That sounds EXACTLY like Kaiya!! She wasn't bred specifically to be a working dog - but I'm assuming if they are really mouthy, really high drive like this - she probably has these traits as well? Is the amount of mouthiness directly related to what kind of drive they have?

We've raised 2 GSD's (both of them gone now ) and even though my female that just passed was the alpha of her litter and high maintenance in so many ways, I don't remember her being mouthy as a pup at all. My male who passed 4 weeks ago had the most intense play drive you can imagine! He LIVED and WORKED to have a ball or frisbee thrown to him (so he could catch it in the air). He could do it 24/7 if someone threw to him! Anyway, I do remember he was somewhat mouthy - but NOTHING compared to this little lady!!

She is high drive, focused, extreme eye contact with me all the time. But if she's awake - she's biting!!

When do these guys start teething by the way? I don't remember what age! (It's been 7 years)


----------



## PiedPiperInKC (May 1, 2011)

KZoppa said:


> yup! that happened a couple times too. Mainly with Riley after we adopted him when he was 5 months old. He stopped biting people altogether after about 4 days of gagging on someones finger. He doesnt mouth at ALL now at 6 years old.


I've got acrylic nails - how far down should I go? LOL


----------



## Josie/Zeus (Nov 6, 2000)

She needs time out, get a crate- it works wonders. Odin was a crazy landshark, he went through LOTS of squeeky plush toys, but there were times when he was just impossible and will not stop biting- he goes in the crate fior timeout.
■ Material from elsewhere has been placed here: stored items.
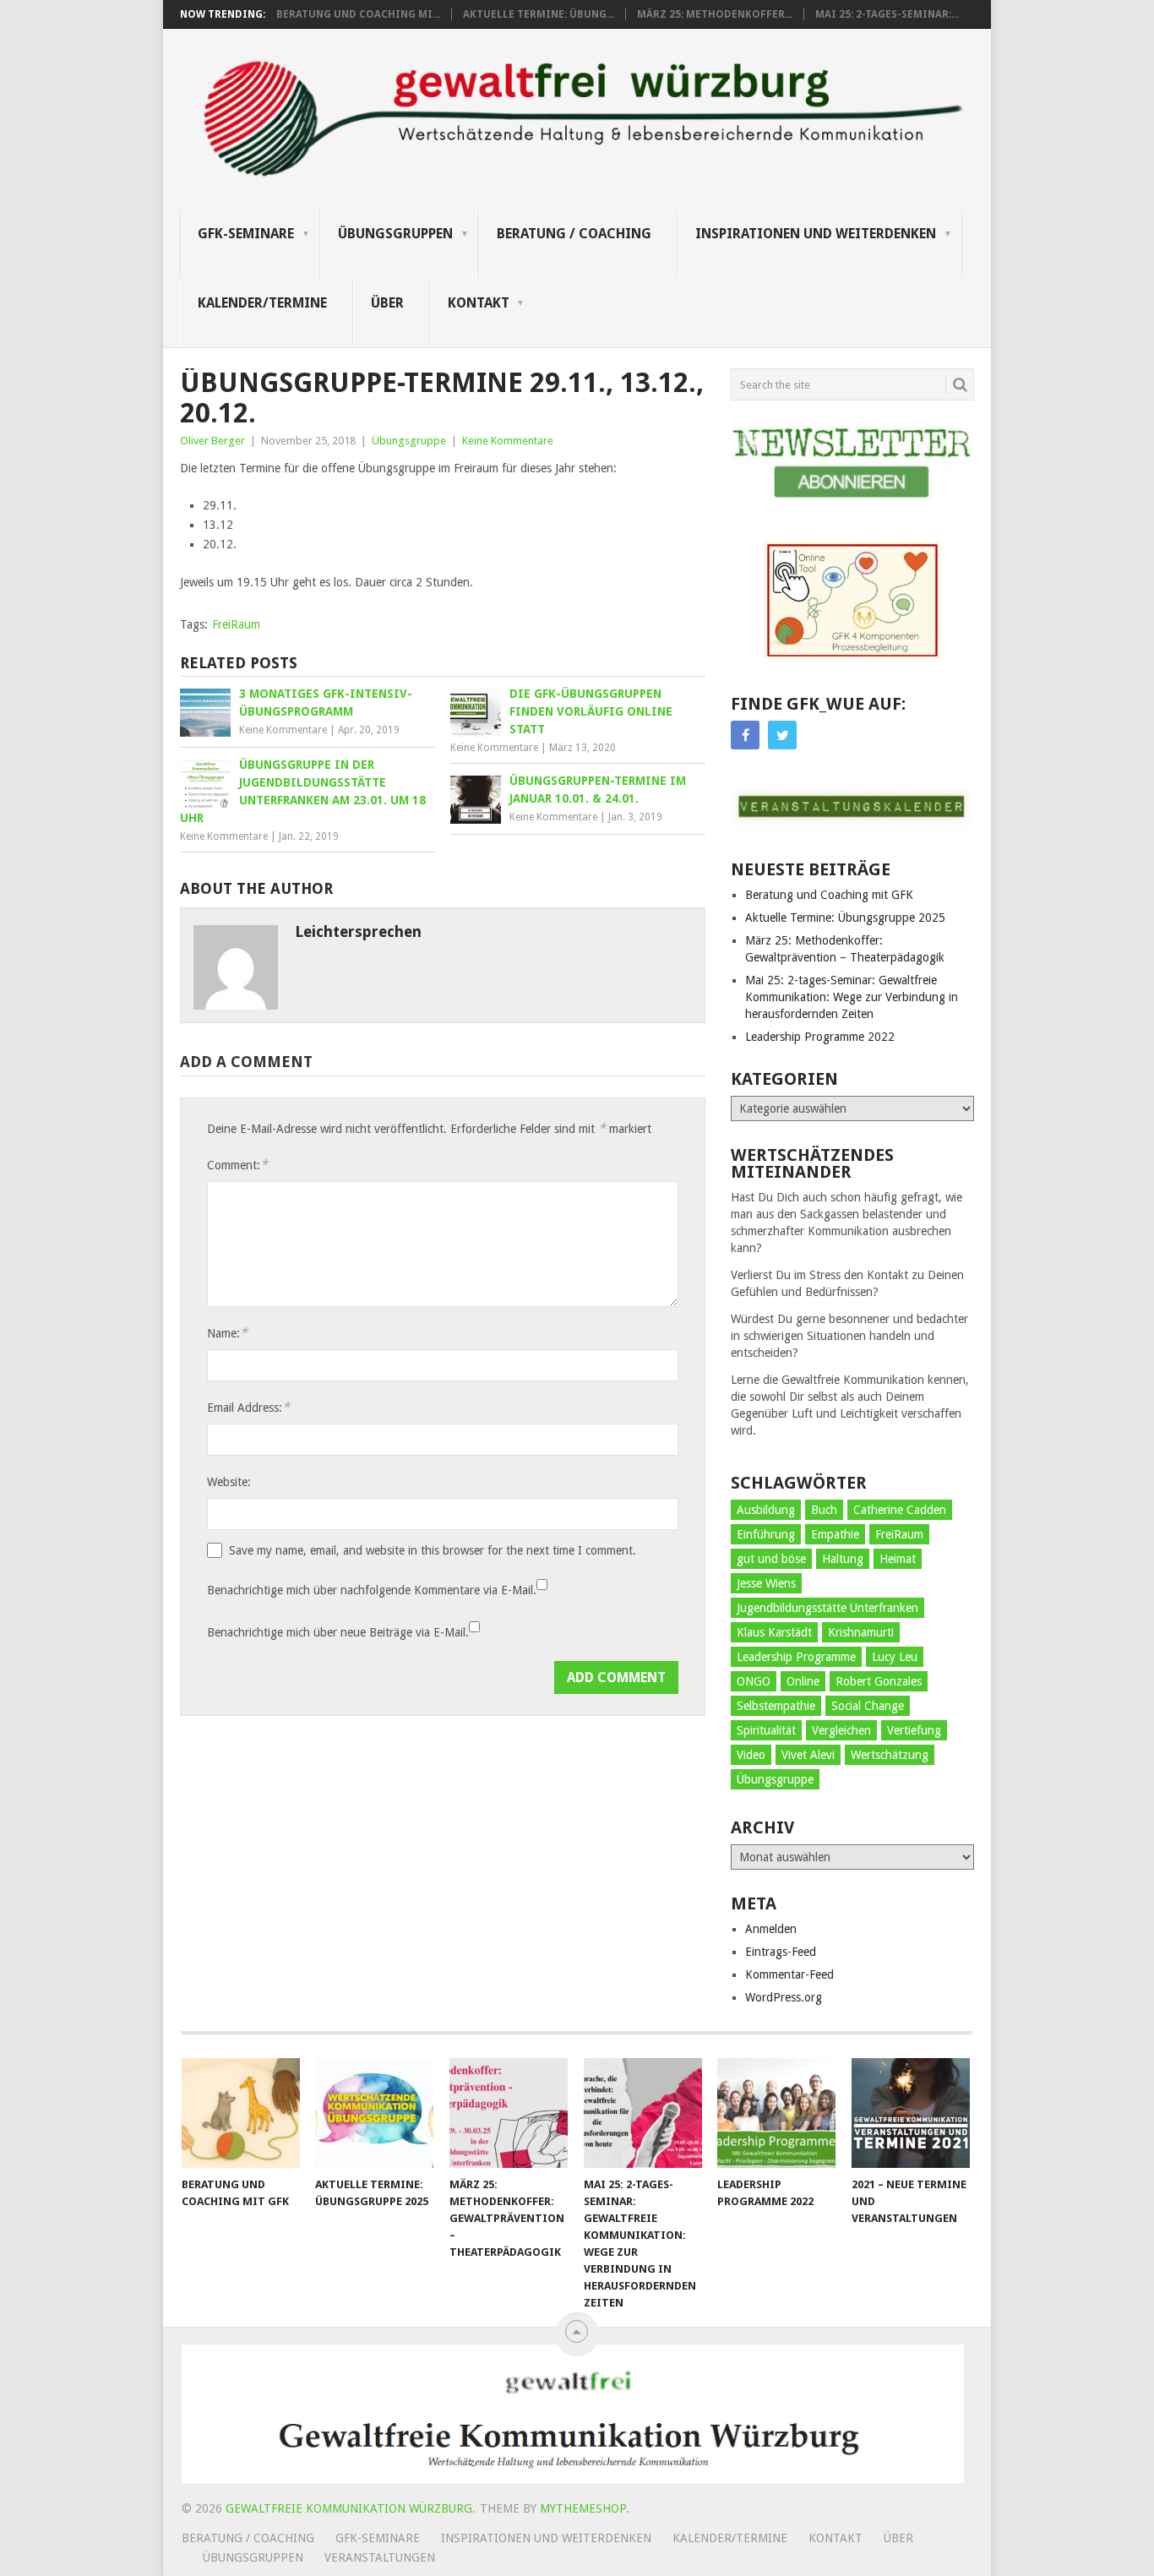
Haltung (842, 1559)
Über (387, 303)
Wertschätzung (889, 1755)
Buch (824, 1510)
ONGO (753, 1681)
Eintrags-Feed (780, 1951)
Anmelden (771, 1929)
Let her whine and perform while in the crate- ignore it, she needs to understand that it's not acceptable.


----------



## PiedPiperInKC (May 1, 2011)

*Meet my flip-flops.....*

As of yesterday, these shoes looked completely normal. Since she decided she wants to bite my feet and ankles now in the past 24 hours...even on dog walks....THIS is what they look like as of this morning!!

AAAAAAHHHHHHHHHHH!!!


----------



## PiedPiperInKC (May 1, 2011)

Josie/Zeus said:


> She needs time out, get a crate- it works wonders. Odin was a crazy landshark, he went through LOTS of squeeky plush toys, but there were times when he was just impossible and will not stop biting- he goes in the crate fior timeout.
> 
> Let her whine and perform while in the crate- ignore it, she needs to understand that it's not acceptable.


She's got a crate. It starts the minute she wakes up!! I have given her a couple of time outs in her crate the past couple of days for this. When I get her out - she starts up again!

If I put her in the crate every time she mouthed - she'd be in there 90% of her life right now! LOL


----------



## Tbarrios333 (May 31, 2009)

You'd be surprised how quickly they learn how to avoid the time outs


----------



## tintallie (Aug 6, 2008)

PiedPiperInKC said:


> As of yesterday, these shoes looked completely normal. Since she decided she wants to bite my feet and ankles now in the past 24 hours...even on dog walks....THIS is what they look like as of this morning!!
> 
> AAAAAAHHHHHHHHHHH!!!


Your feet and ankles look bloodless to me  Time to get those Wellies!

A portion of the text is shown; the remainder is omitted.